• **Exercise instructions**: From the records below, pull out every line that contains the string "info", matching case exactly.

────

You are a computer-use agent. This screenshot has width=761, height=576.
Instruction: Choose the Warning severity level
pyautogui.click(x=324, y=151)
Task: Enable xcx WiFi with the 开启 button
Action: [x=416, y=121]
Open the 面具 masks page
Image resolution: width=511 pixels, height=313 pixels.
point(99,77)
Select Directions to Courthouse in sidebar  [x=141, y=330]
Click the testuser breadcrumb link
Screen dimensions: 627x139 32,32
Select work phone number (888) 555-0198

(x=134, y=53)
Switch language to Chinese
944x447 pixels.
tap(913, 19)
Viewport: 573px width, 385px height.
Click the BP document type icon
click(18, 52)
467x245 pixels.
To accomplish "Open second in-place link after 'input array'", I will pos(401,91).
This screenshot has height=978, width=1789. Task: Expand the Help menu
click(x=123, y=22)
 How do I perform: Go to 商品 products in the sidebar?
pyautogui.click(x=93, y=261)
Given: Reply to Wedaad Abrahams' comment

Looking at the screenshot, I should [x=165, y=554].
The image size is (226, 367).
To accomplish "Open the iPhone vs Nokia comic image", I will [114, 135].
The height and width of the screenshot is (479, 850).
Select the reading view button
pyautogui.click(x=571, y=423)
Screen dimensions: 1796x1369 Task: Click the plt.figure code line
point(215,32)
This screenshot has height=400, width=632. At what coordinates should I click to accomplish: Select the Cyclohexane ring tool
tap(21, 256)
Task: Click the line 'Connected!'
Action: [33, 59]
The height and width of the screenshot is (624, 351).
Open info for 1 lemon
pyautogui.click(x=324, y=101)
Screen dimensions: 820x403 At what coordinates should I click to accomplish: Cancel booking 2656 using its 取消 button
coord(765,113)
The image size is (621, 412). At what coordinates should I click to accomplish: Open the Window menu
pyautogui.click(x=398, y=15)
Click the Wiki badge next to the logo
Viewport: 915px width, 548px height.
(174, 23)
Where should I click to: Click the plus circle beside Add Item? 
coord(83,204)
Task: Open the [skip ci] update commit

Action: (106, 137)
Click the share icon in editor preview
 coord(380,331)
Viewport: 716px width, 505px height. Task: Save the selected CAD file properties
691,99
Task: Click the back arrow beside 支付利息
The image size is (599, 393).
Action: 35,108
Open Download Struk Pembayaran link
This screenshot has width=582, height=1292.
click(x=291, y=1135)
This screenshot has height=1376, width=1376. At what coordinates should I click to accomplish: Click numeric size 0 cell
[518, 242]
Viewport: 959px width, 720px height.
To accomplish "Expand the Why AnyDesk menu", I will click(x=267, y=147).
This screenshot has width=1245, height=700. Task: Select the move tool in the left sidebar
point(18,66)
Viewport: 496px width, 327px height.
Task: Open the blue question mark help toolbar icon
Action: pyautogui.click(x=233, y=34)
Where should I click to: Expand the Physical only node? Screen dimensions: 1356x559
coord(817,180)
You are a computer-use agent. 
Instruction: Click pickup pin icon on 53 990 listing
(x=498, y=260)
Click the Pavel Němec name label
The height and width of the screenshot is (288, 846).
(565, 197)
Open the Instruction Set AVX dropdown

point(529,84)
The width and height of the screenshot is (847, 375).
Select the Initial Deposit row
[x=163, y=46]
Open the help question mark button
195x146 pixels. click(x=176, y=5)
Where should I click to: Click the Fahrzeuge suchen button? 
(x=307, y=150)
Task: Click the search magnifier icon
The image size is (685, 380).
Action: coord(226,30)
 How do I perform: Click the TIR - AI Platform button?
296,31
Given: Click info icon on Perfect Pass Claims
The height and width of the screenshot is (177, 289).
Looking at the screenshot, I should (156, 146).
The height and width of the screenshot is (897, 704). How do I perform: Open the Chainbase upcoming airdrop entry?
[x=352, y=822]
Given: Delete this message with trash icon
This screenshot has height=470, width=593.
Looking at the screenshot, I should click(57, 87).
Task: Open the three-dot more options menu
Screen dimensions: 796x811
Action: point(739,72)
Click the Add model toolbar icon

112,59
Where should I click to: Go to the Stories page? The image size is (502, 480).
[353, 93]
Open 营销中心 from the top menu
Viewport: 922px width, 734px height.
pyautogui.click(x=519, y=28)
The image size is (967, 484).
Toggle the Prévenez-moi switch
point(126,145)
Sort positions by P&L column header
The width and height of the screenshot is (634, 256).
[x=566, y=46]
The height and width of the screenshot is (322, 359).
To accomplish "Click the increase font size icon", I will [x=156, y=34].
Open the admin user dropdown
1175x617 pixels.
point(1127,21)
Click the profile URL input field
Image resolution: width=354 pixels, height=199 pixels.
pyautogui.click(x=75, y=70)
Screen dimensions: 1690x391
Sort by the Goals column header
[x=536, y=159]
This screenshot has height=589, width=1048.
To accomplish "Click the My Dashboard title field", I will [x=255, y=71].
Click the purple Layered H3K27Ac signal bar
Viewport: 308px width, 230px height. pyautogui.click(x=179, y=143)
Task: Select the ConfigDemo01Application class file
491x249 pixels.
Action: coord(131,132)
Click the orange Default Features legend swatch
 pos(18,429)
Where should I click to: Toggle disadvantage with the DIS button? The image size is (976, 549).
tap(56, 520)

────

• **Output below**:
Open info for 1 lemon
Given: Click info icon on Perfect Pass Claims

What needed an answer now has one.